- **Problem details**
Whenever a line contains the string "agent", copy it out of the entries.

- **Entries supplied**

_ _ _ _

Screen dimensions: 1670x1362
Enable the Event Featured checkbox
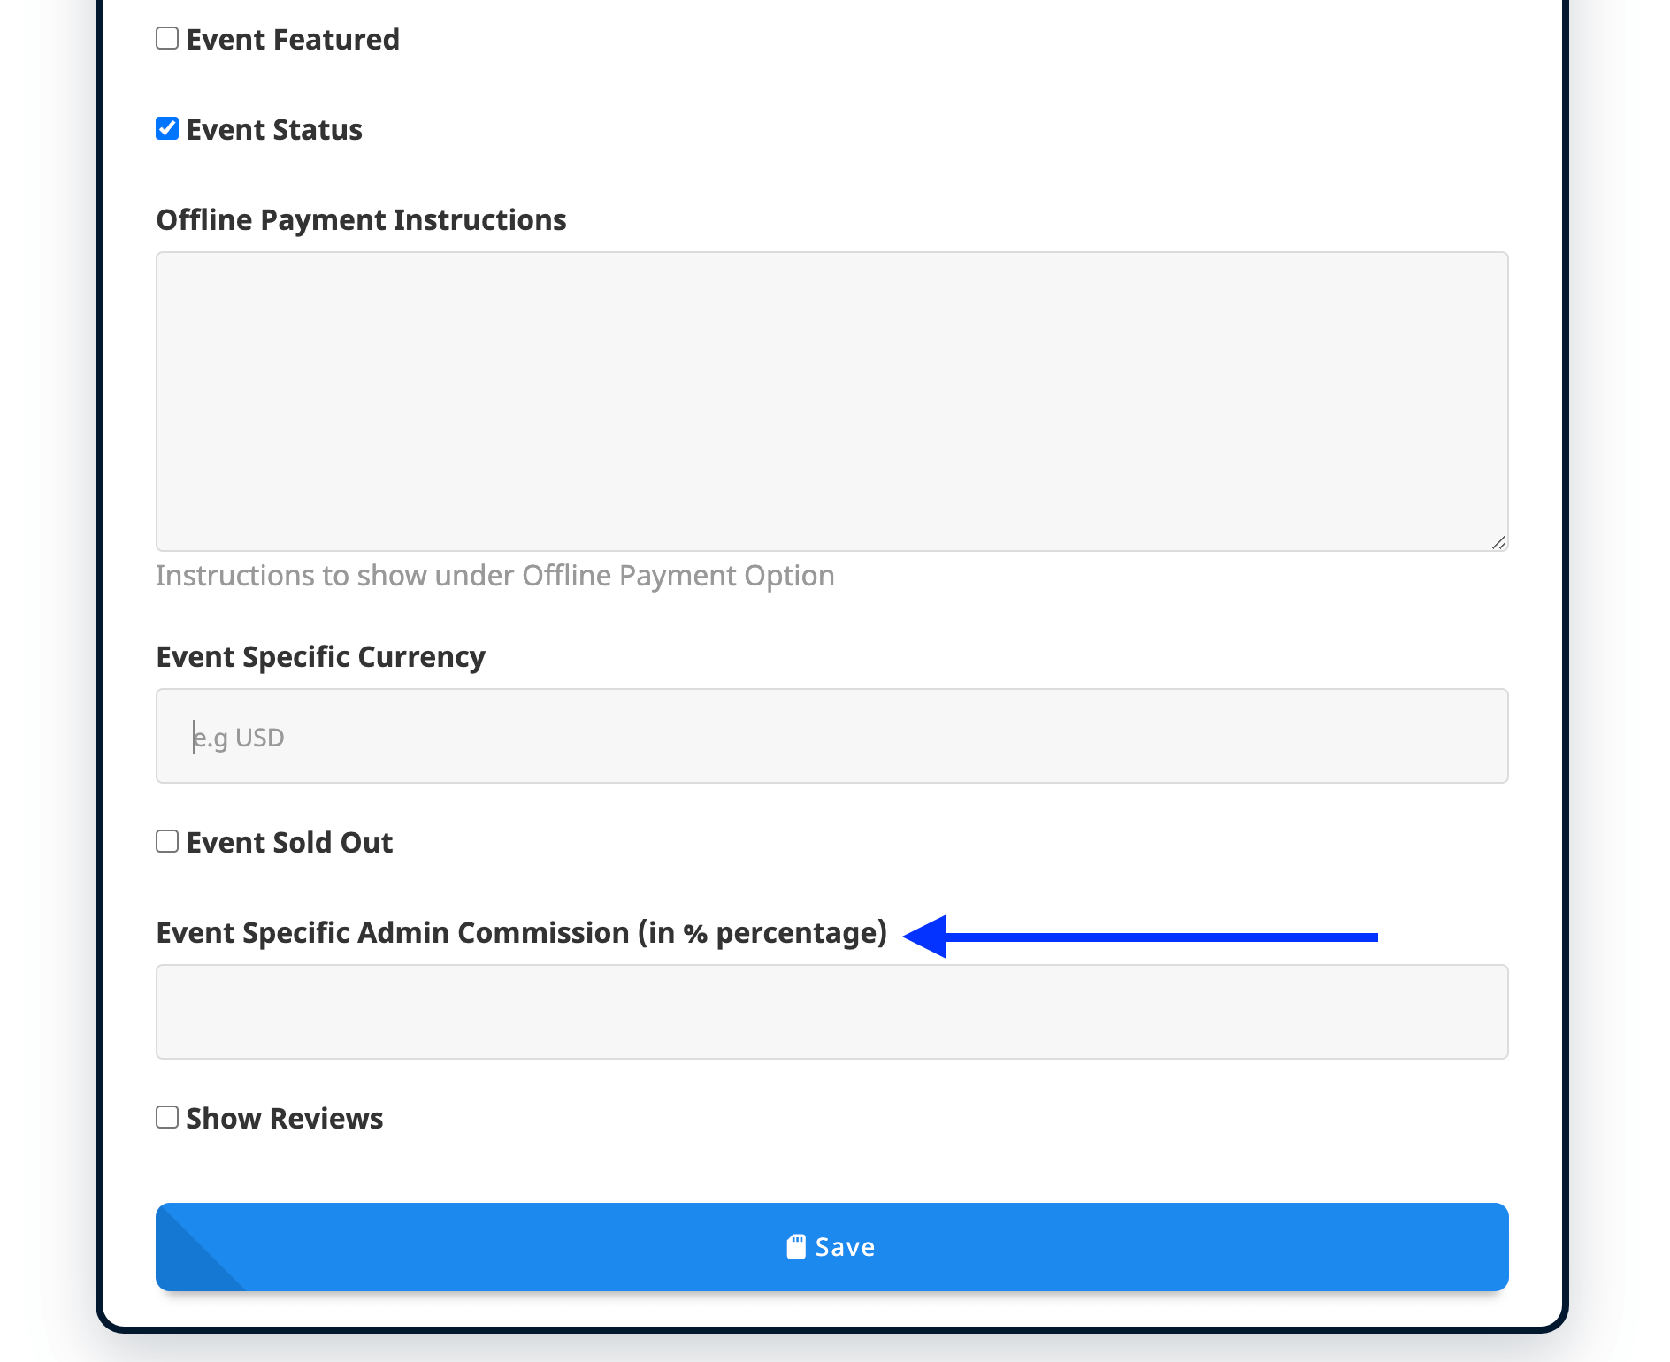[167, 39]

_ _ _ _

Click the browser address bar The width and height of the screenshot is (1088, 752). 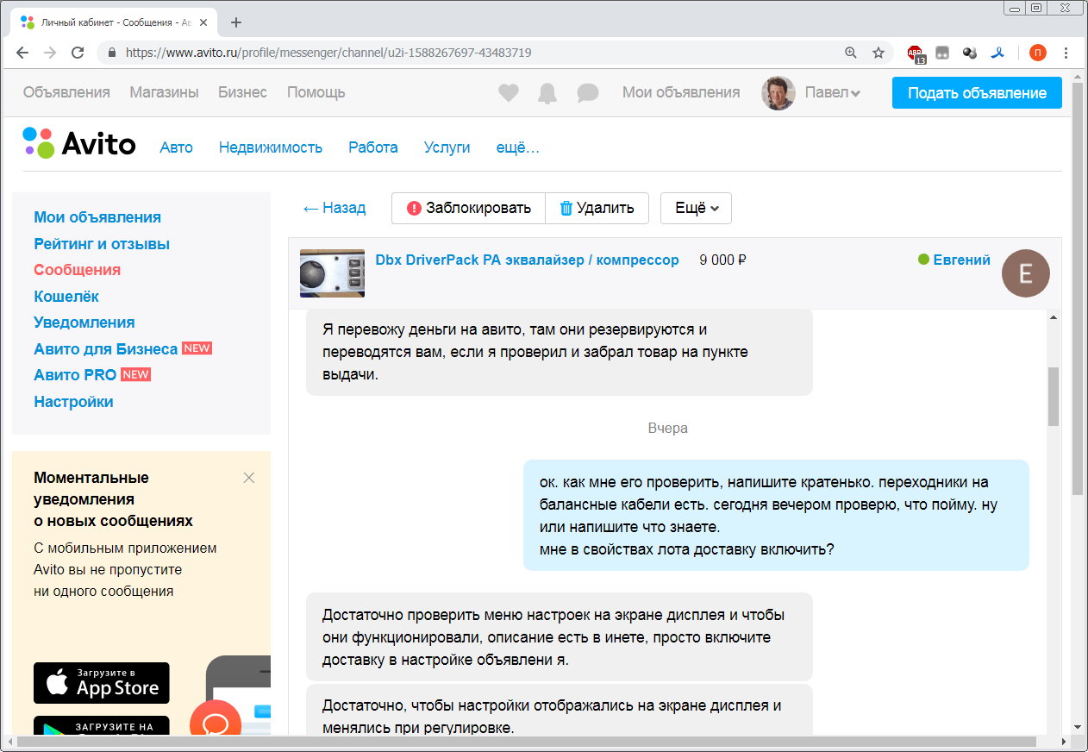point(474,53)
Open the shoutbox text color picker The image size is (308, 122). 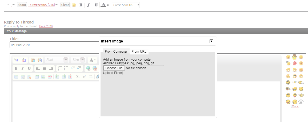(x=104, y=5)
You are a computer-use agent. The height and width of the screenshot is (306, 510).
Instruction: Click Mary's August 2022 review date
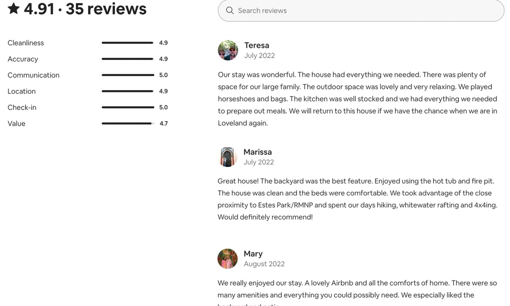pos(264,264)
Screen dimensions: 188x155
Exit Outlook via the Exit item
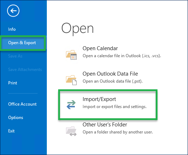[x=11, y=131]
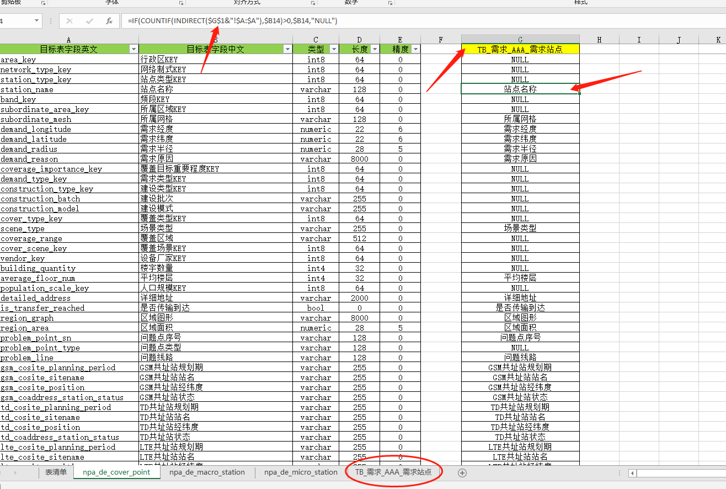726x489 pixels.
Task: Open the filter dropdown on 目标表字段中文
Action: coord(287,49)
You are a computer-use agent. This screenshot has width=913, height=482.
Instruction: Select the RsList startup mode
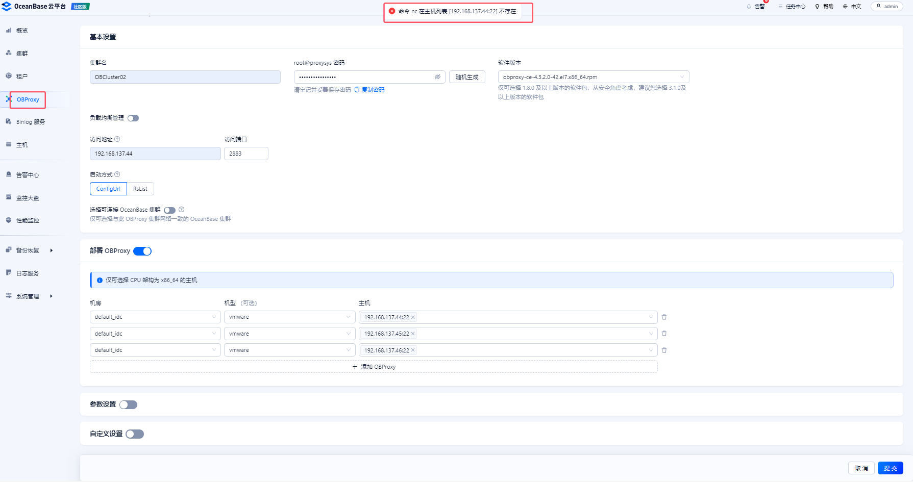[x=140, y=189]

_ _ _ _

- **Answer section**
You are a computer-use agent. The height and width of the screenshot is (306, 510).
You are a computer-use agent. This screenshot has width=913, height=482.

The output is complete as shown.